Mongoo (Mungunshagai Tum)

Posted on Mar 16

Amibuddy Live homework agent app - Gemini Live agent hackathon

#agents #devchallenge #gemini #showdev

My Daughter's Doodles Came to Life: Building an AI Tutor with Gemini & SAM 2

GeminiLiveAgentChallenge.

By a Mom Developer

The Spark: First Grade Jitters

My daughter just started first grade here in Japan. It’s a huge milestone—the shiny new randoseru (backpack), the excitement of new friends, but also the daunting reality of homework.

Watching her sit at her desk, I noticed two things: she loved drawing, but she found studying to be a chore. She would doodle monsters and princesses on the corners of her math worksheets instead of solving the problems.

That’s when it hit me. What if those doodles could help her study?

As a developer (and a mom), I decided to build a solution. I wanted to bridge the gap between her creativity and her education.
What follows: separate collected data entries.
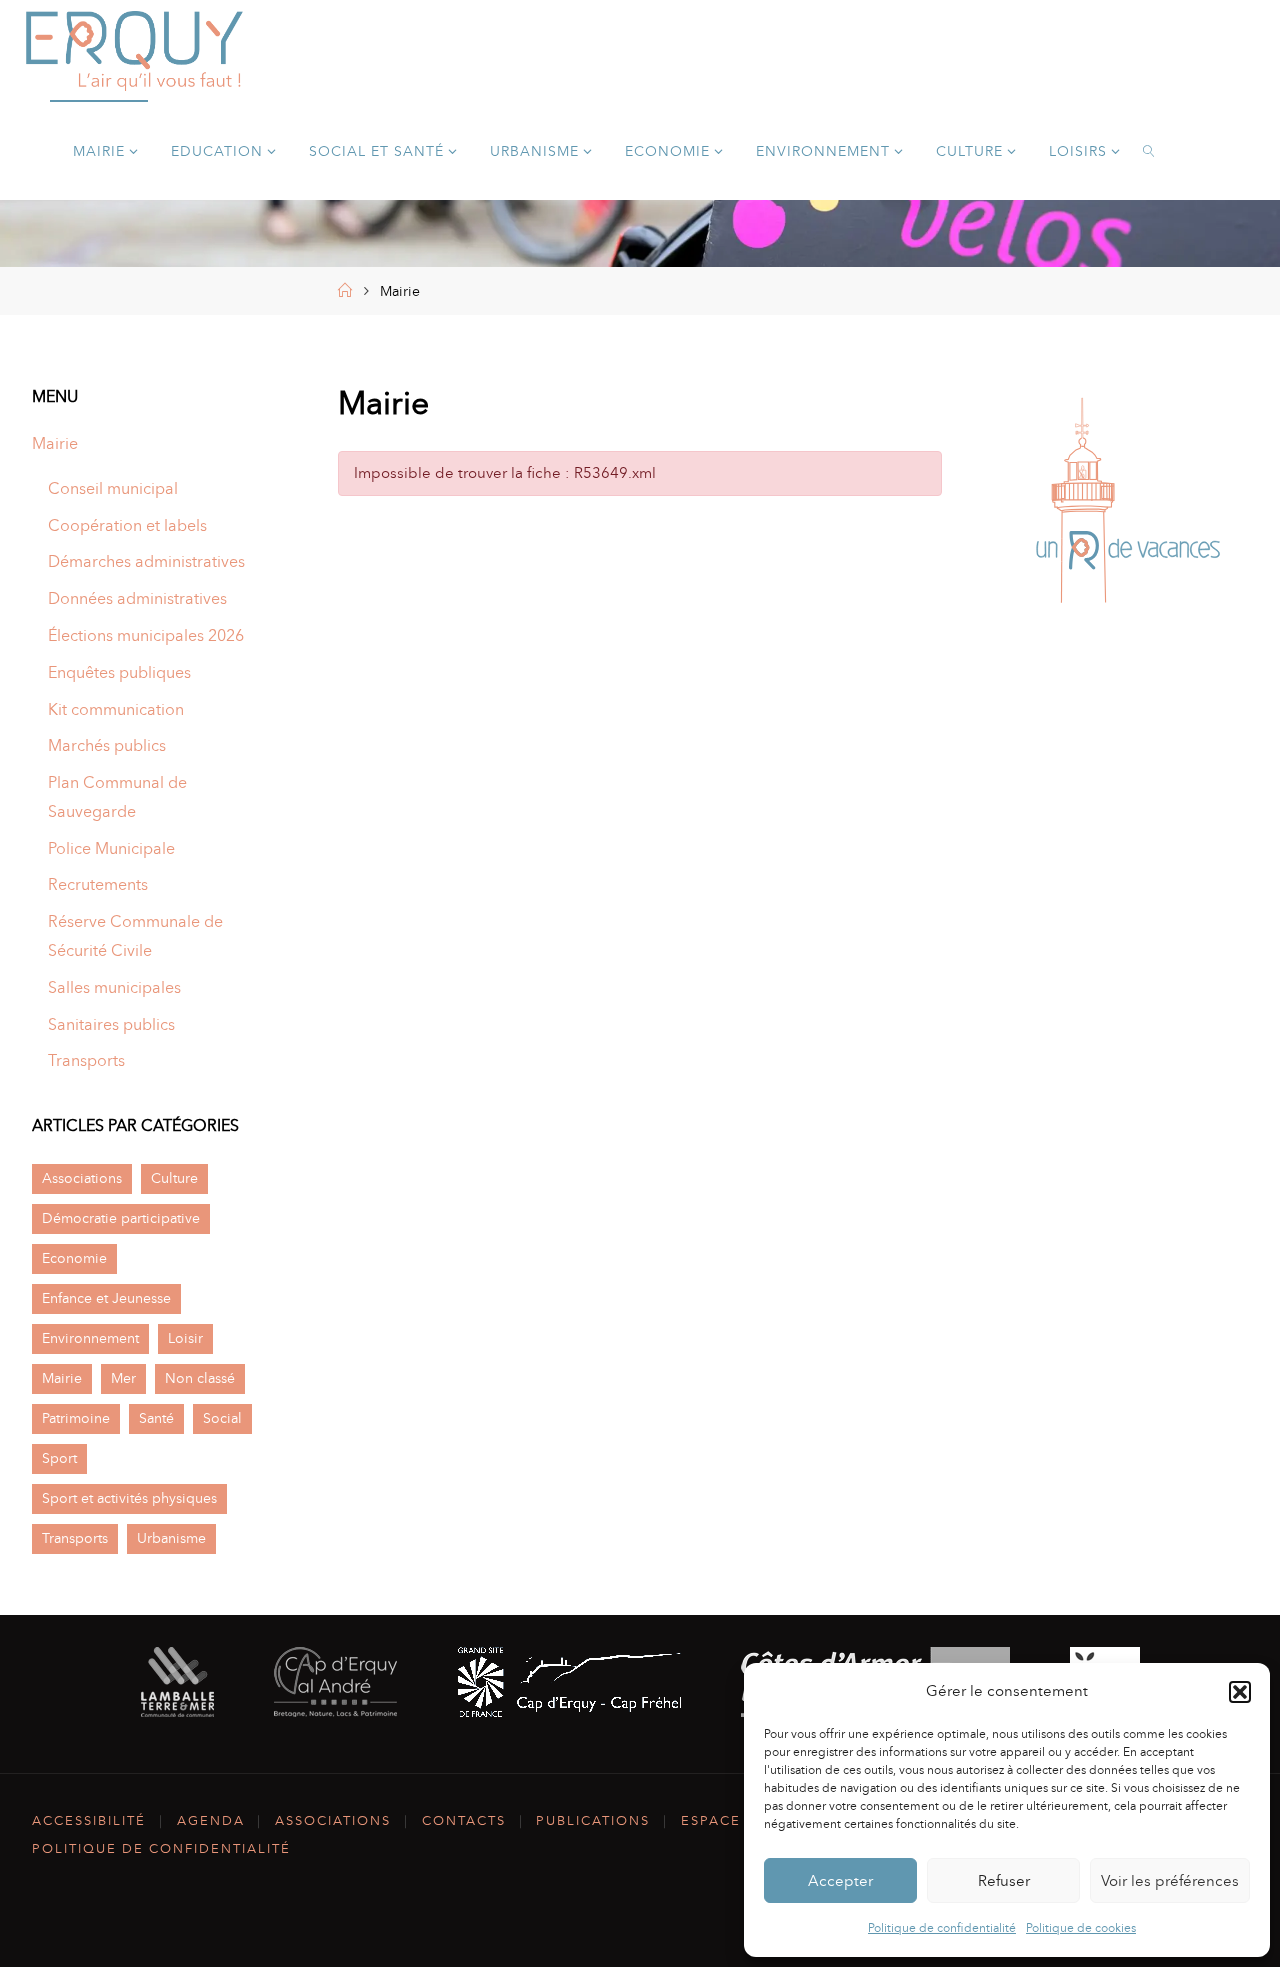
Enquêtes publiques (119, 672)
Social (222, 1418)
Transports (86, 1060)
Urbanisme (171, 1538)
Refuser (1004, 1881)
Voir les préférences (1170, 1881)
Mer (123, 1378)
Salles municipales (114, 987)
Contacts (464, 1820)
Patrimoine (76, 1418)
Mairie (55, 443)
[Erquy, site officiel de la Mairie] (135, 49)
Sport (59, 1458)
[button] (1240, 1692)
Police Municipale (111, 848)
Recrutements (98, 884)
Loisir (185, 1338)
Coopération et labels (127, 525)
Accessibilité (89, 1820)
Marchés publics (107, 745)
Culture (174, 1178)
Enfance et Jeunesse (106, 1298)
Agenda (211, 1820)
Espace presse (742, 1820)
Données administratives (137, 598)
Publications (593, 1820)
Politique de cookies (1081, 1928)
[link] (1149, 150)
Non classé (200, 1378)
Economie (74, 1258)
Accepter (840, 1881)
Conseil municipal (113, 488)
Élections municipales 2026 (146, 635)
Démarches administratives (146, 561)
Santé (156, 1418)
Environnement (90, 1338)
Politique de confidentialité (942, 1928)
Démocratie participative (121, 1218)
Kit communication (116, 709)
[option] (1122, 505)
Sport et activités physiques (129, 1498)
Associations (82, 1178)
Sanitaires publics (111, 1024)
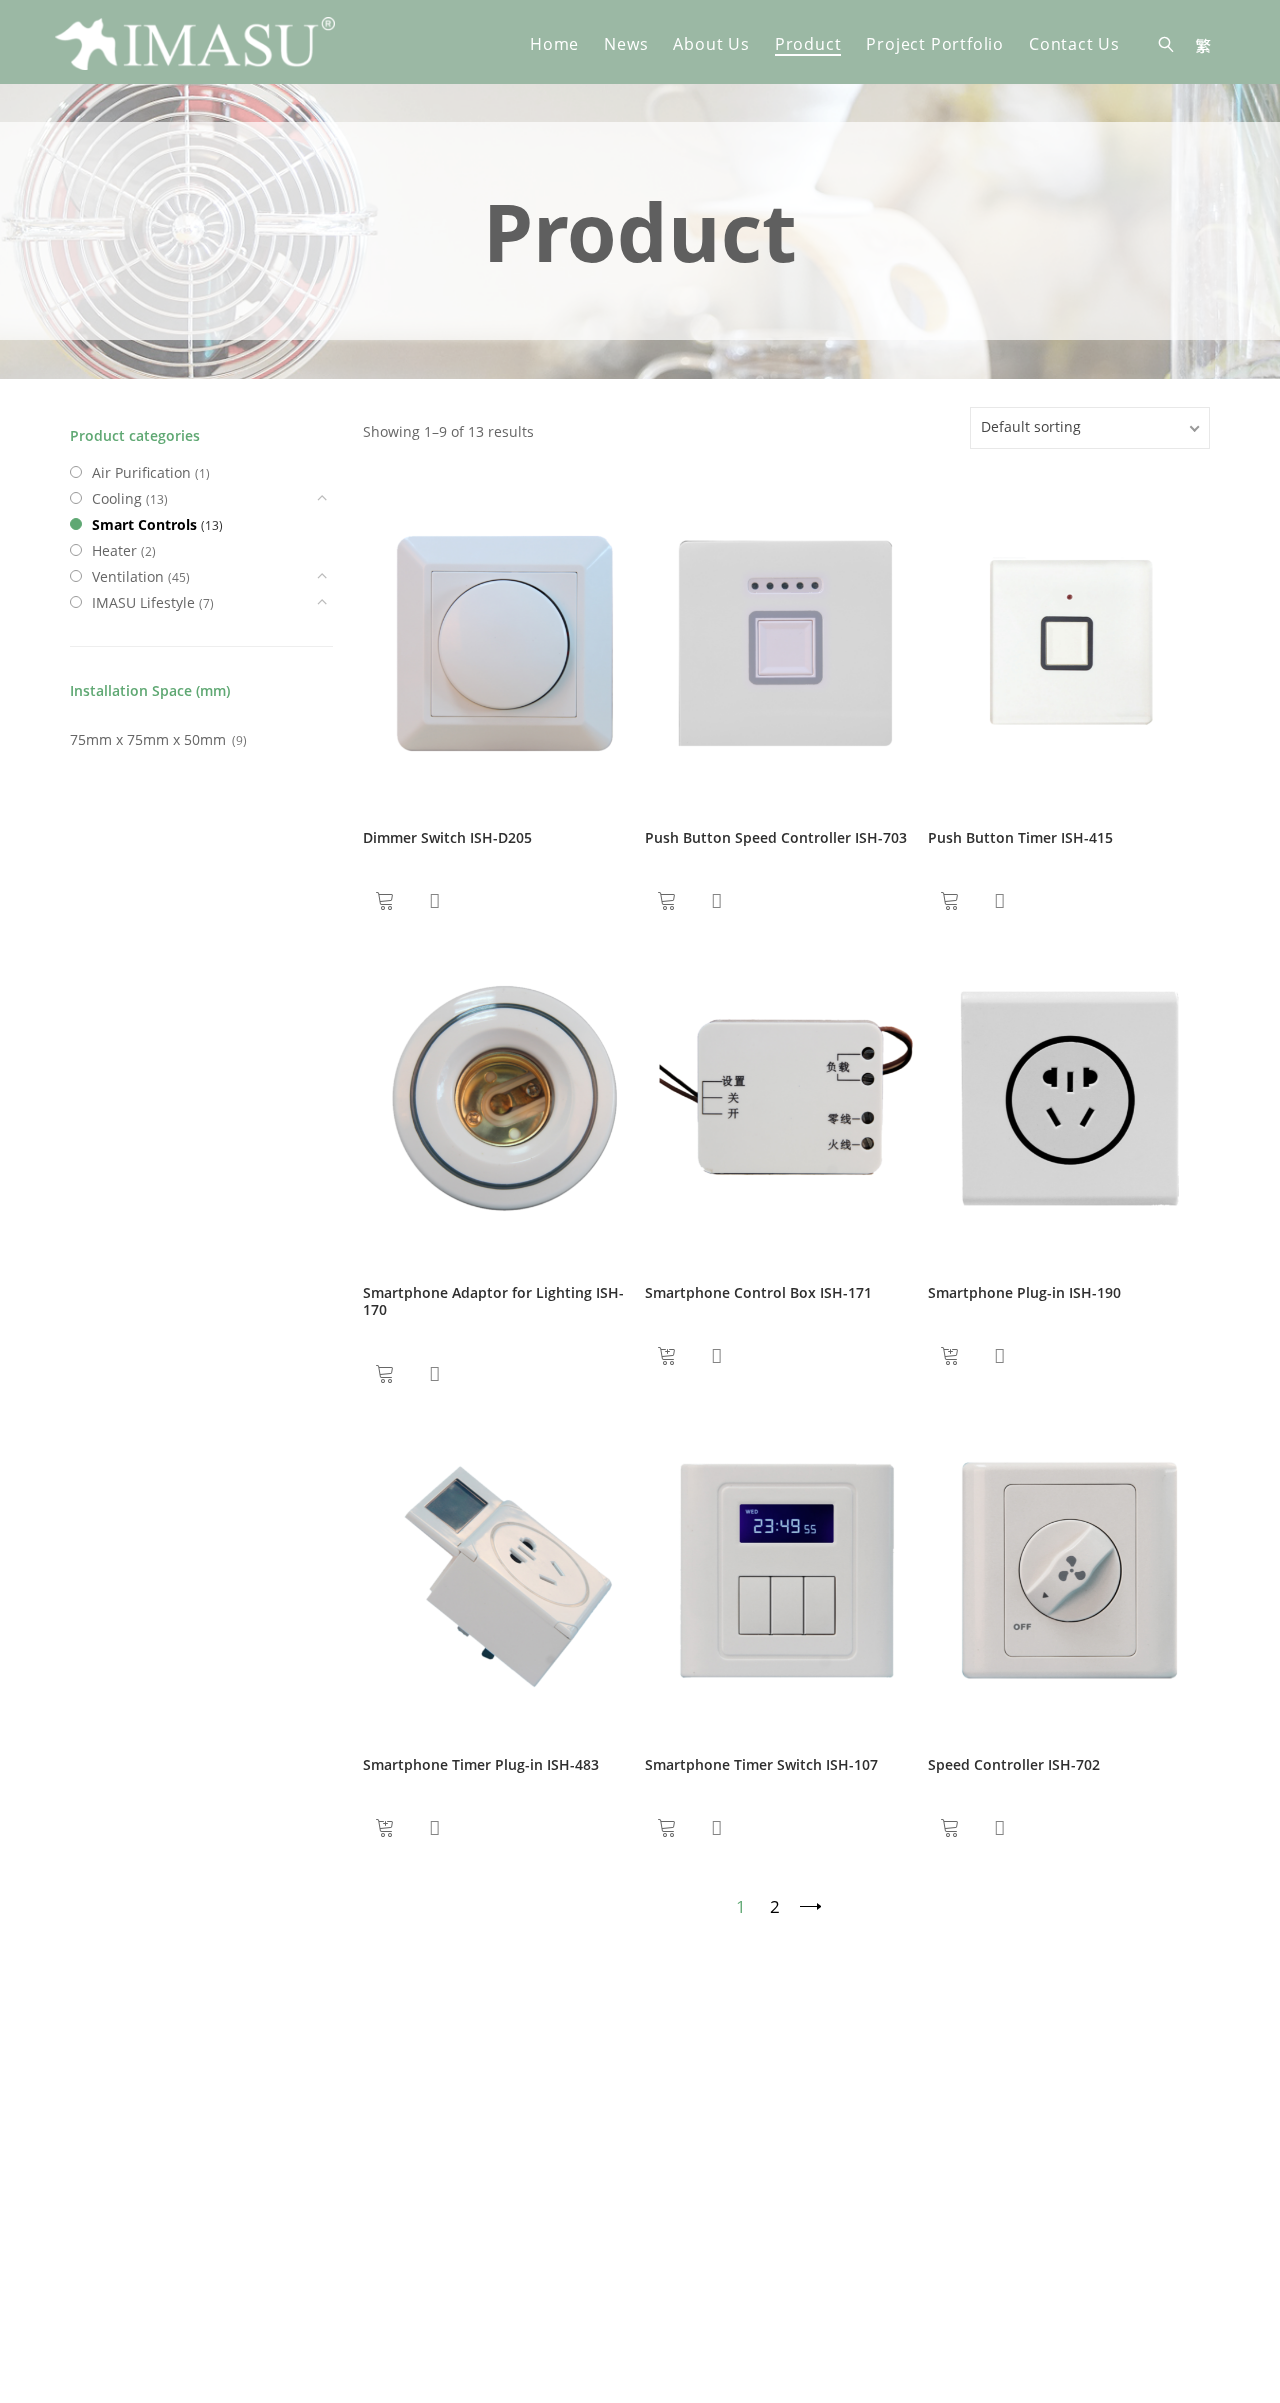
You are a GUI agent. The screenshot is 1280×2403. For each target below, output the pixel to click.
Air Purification (141, 472)
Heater (114, 550)
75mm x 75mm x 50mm (148, 739)
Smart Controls (144, 524)
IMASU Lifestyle (143, 602)
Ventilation (128, 576)
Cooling (117, 498)
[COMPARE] (434, 901)
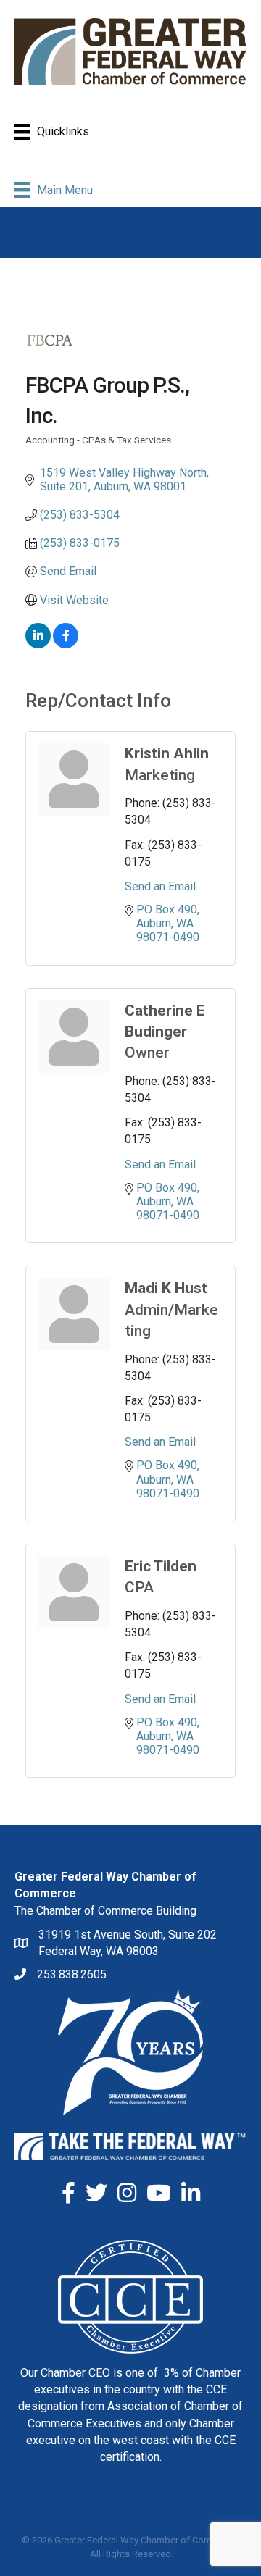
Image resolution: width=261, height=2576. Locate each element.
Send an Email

I wanted to bring her drawings to life, not just as animations, but as intelligent, interactive study partners.

Introducing AmiBuddy

AmiBuddy is the result of that late-night "mom coding." It’s an AI-powered application that transforms static children's drawings into "Living AI Agents."

Demo & Links

📺 Watch the Demo:

https://youtu.be/PFbhIW4gZxs

🚀 Try the App: AmiBuddy Live Site

Architecture Overview

I built AmiBuddy using a hybrid architecture: a React Native (Expo) frontend for the best mobile experience, and a Python (FastAPI) backend on Cloud Run for heavy AI processing.

graph LR
    subgraph Frontend ["Frontend Layer (React Native / Expo)"]
        direction TB
        MobileClient["📱 Mobile App"]
        WebClient["💻 Web App"]
    end

    subgraph External_AI ["External AI Services"]
        direction TB
        Gemini["✨ Gemini 2.5 Flash (Vision/Reasoning)"]
        ElevenLabs["🗣️ ElevenLabs (TTS)"]
    end

    subgraph Cloud_Run ["Backend (Cloud Run)"]
        direction TB
        OrchestratorAPI["🚀 Orchestrator API"]
        SAM2["🧩 SAM 2"]
        RiggingAgent["🦴 Rigging Agent"]
    end

    Frontend -.->|Direct API Call| Gemini
    Frontend -.->|Direct API Call| ElevenLabs
    Frontend ==>|Upload Image| OrchestratorAPI

    OrchestratorAPI --> SAM2
    OrchestratorAPI --> RiggingAgent
    RiggingAgent -.->|Query Structure| Gemini

Technical Deep Dive: The "Living Agent" Pipeline

The core magic happens in the backend, where we turn a static image into a rigged character.

Phase 1: Structural Understanding (Rigging Agent)

Before we can animate a drawing, we need to understand what it is. Where is the head? Where are the hands?

I used Google Gemini 2.5 Flash for this. Unlike traditional object detection models that need training, Gemini has incredible "zero-shot" understanding. I simply prompt it to find the joints and body parts.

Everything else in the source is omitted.